I have a pointer to an object of certain class. The pointer is declared to be of some super class which is extended by several sub-classes.

There is no fields in the object to specify the precise class type of this object but some virtual functions (e.g. bool is_xxx()) are defined to tell the class type at runtime.
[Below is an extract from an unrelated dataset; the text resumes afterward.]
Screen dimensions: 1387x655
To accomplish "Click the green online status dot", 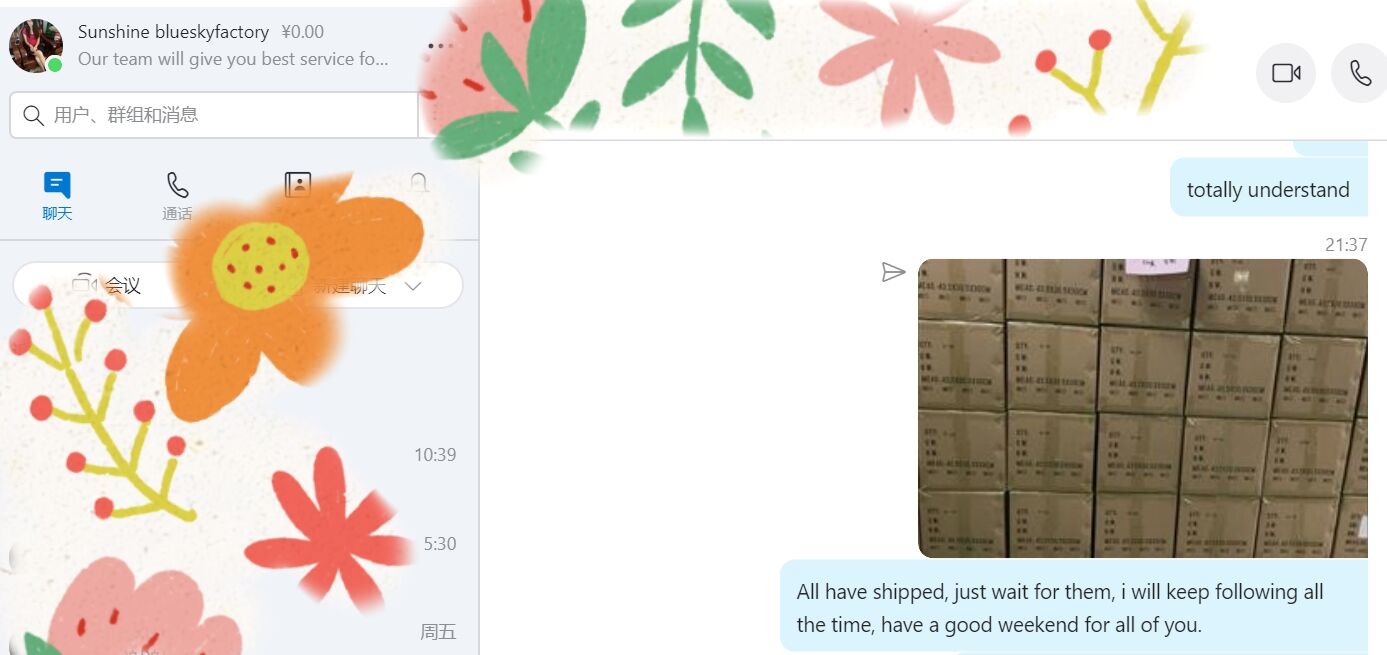I will click(x=55, y=64).
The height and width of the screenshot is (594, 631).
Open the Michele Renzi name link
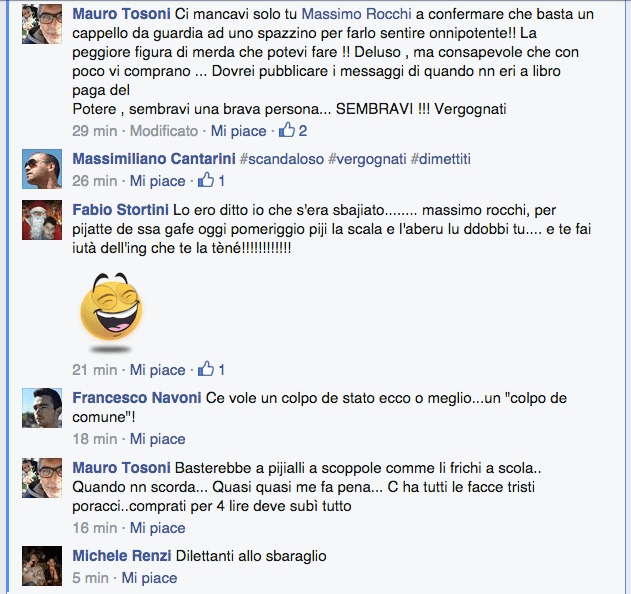[122, 556]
Is there some way to tell the precise class type of an object in GDB without calling these virtual functions. Calling such functions in GDB may generate confusing result when the program is multi-threaded.

4条回答
一纸荒年 Trace。
2楼-- · 2019-01-21 11:14

GDB 7.11

As of GDB 7.11, GCC 5.3.1, Ubuntu 16.04, doing just:

p *myBase

on something compiled with:

gcc -O0 -ggdb3

may be enough as it already shows:

$1 = {_vptr.MyBase = 0x400c00 <vtable for MyDerived1+16>}

where MyDerived1 is the current derived class we are looking for.

But if you do in addition:

set print object on

the output is even clearer and looks like:

$1 = (MyDerived1) {<MyBase> = {_vptr.MyBase = 0x400c00 <vtable for MyDerived1+16>}, <No data fields>}

This also affects other commands like:

ptype myBase

which shows:

type = /* real type = MyDerived1 * */
class MyBase {
  public:
    virtual int myMethod(void);
} *

instead of:

type = class MyBase {
  public:
    virtual int myMethod(void);
} *

In this case, there was no indication of the derived type without set print object on.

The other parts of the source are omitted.